Al describir el cine como “un arte popular en el sentido más noble, destinado a todos y accesible a todos”, Leo instó a las celebridades y cineastas reunidos en una sala de audiencias del Vaticano con frescos a utilizar su medio para incluir voces marginales.
Según un comunicado del Vaticano, “el Pontífice expresó su deseo de profundizar el diálogo con el mundo del cine y, en particular, con los actores y directores, explorando las posibilidades que la creatividad artística ofrece a la misión de la Iglesia y a la promoción de los valores humanos”.
Leo, de 70 años, el primer Papa estadounidense, recibió una camiseta del equipo de los Knicks de la NBA con las palabras ‘Papa Leo’ y el número 14 de manos del director de Hollywood Spike Lee, mientras que Cate Blanchett regaló al Pontífice una pulsera.
Antes de la visita del sábado, el Papa había compartido cuatro de sus películas favoritas: “Es una vida maravillosa”, “El sonido de la música”, “Gente ordinaria” y “La vida es bella”.
Las estrellas de cine visitantes incluyeron a Spike Lee, Cate Blanchett, Monica Bellucci, Marco Bellocchio, Stefania Sandrelli y Greta Gerwig.
Papa: ‘Los cines y los teatros hacen latir el corazón
Según el Papa, el cine no debe tener miedo de afrontar las heridas del mundo. “La violencia, la pobreza, el exilio, la soledad, las adicciones y las guerras olvidadas son heridas que piden ser vistas y contadas”, dijo a los presentes en la Sala Clementina.
“El gran cine no explota el dolor: lo acompaña, lo investiga. Esto es lo que han hecho todos los grandes directores.
Dar voz a los sentimientos complejos, contradictorios y a veces oscuros que habitan en el corazón del ser humano es un acto de amor”, subrayó Prevost, recordando que “el cine, sin ser didáctico, tiene en sí mismo, en sus formas auténticamente artísticas, la posibilidad de educar la mirada”.
A continuación, el Papa agradeció a todas las figuras del cine, no sólo a los actores y directores, sino también a los camarógrafos, asistentes, sonidistas, maquilladores, vestuaristas, intentando mencionarlos a todos y pidiendo disculpas por los no recordados.

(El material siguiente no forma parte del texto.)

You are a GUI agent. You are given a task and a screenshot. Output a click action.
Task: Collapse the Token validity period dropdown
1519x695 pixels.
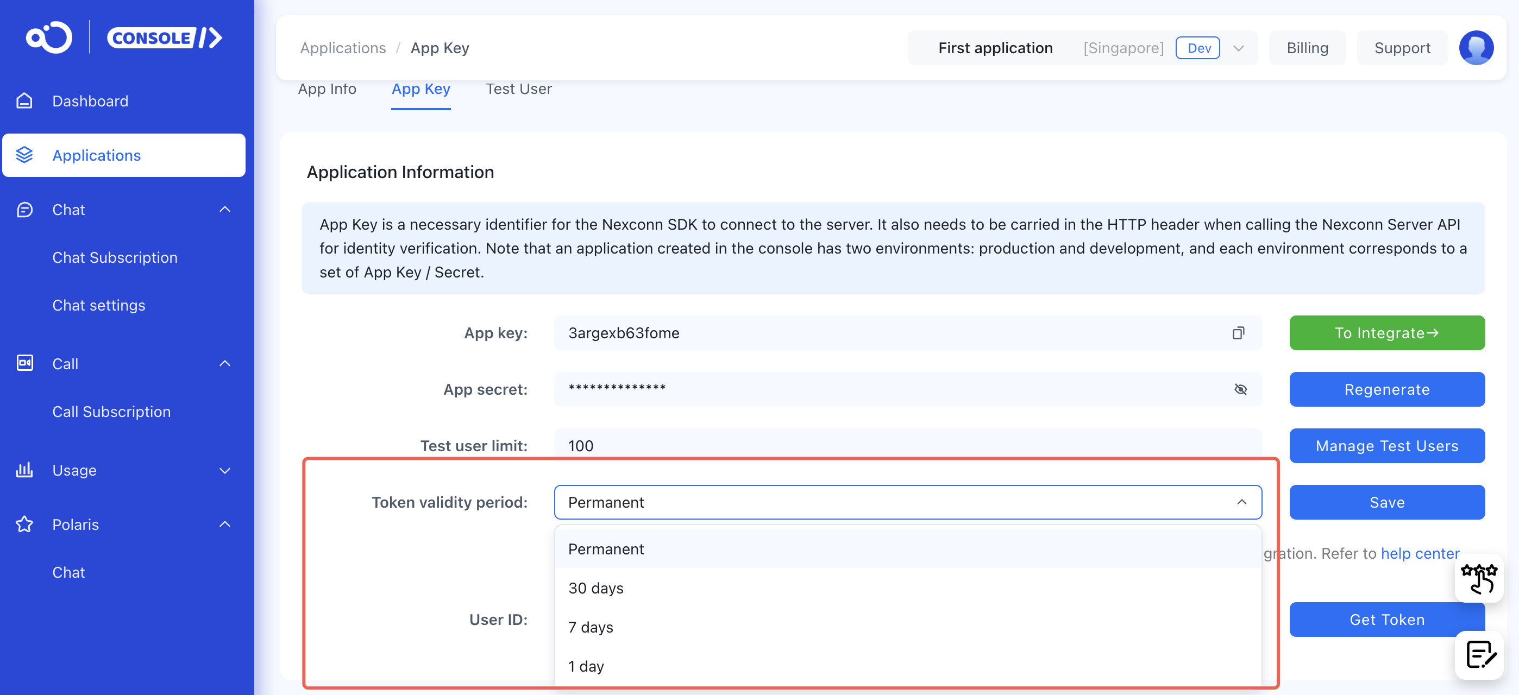click(x=1241, y=502)
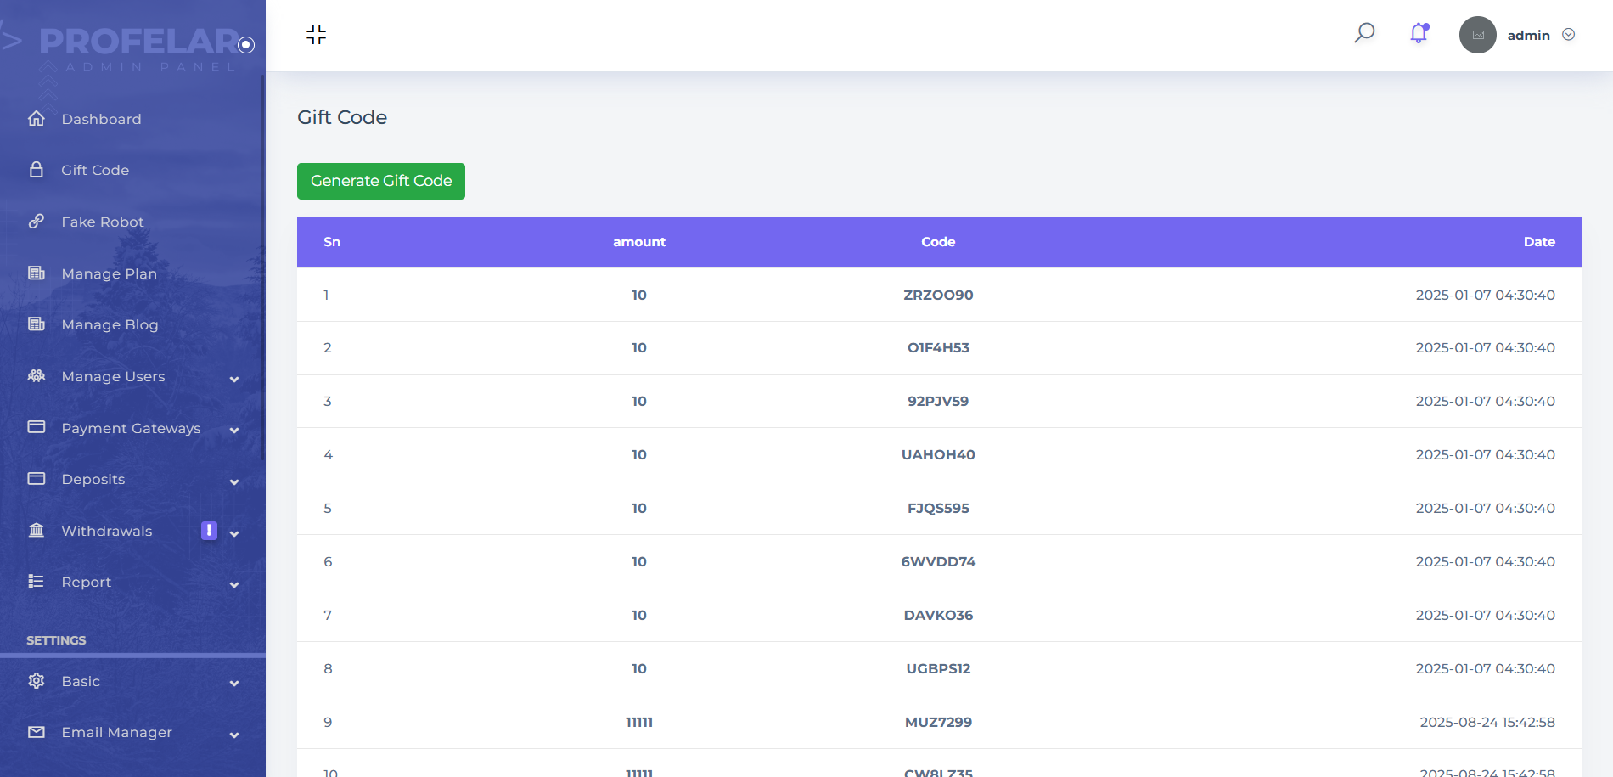
Task: Click the Fake Robot link icon
Action: tap(37, 222)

“Que vuestro cine siga siendo siempre un lugar de encuentro, una casa para quienes buscan sentido y un lenguaje de paz. Que nunca pierda la capacidad de asombrar y siga mostrándonos incluso un solo fragmento del misterio de Dios”, dijo el Papa.
Luego les advirtió contra lo que llamó “la lógica del algoritmo, que tiende a repetir lo que ‘funciona’, pero el arte se abre a lo que es posible”.

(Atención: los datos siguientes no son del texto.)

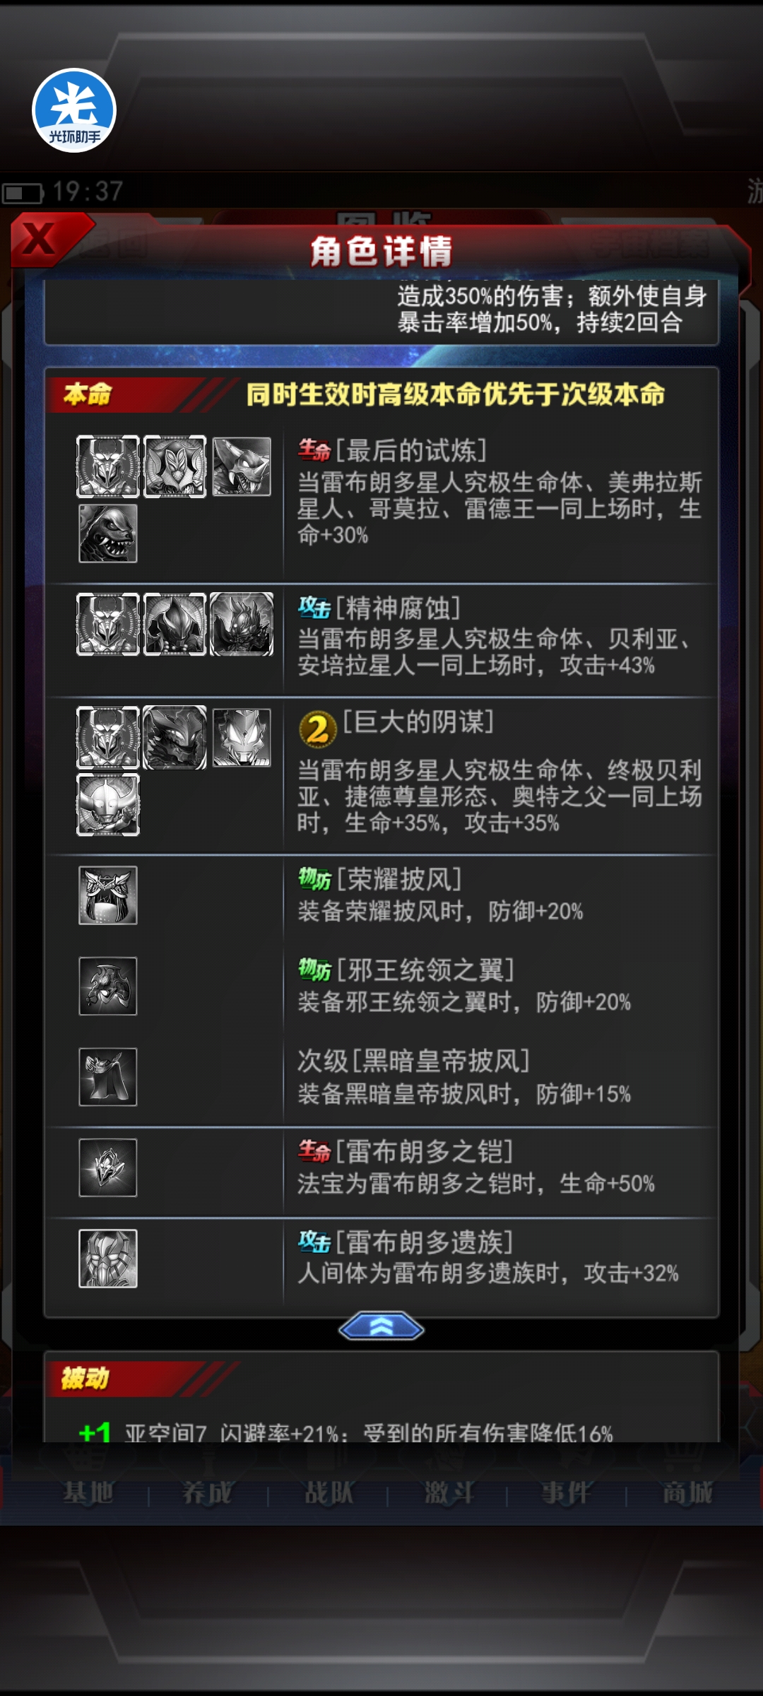Screen dimensions: 763x1696
Task: Open the 激斗 tab
Action: [449, 1492]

“No todo tiene que ser inmediato ni previsible: defender la lentitud cuando sirve, el silencio cuando habla y la diferencia cuando provoca. La belleza no es sólo evasión sino, sobre todo, invocación”, añadió.
El Papa: “Necesitamos testigos de la esperanza”.
En una señal de lo aparentemente deslumbrado que estaba, Leo, nacido en Chicago, pasó casi una hora después del saludo del público charlando amigablemente con cada uno de los participantes, algo que rara vez hace ante grandes audiencias.
Leo, que recibió el aplauso de las celebridades, reconoció que la industria cinematográfica y los cines de todo el mundo estaban experimentando un declive, con salas que alguna vez fueron importantes puntos de encuentro social y cultural desapareciendo de los vecindarios.
“Insto a las instituciones a no darse por vencidas, sino a cooperar para afirmar el valor social y cultural” de las salas de cine, afirmó.
Muchas celebridades dijeron que encontraron inspiradoras las palabras de León y expresaron asombro mientras caminaban por los pasillos del Palacio Apostólico del Vaticano, donde los esperaba un almuerzo después de la audiencia.
El encuentro, organizado por el Ministerio de Cultura del Vaticano, es continuación de audiencias similares que el Papa Francisco tuvo en los últimos años con artistas y comediantes y forma parte de los esfuerzos del Vaticano para ir más allá de la Iglesia católica e involucrarse con el mundo secular.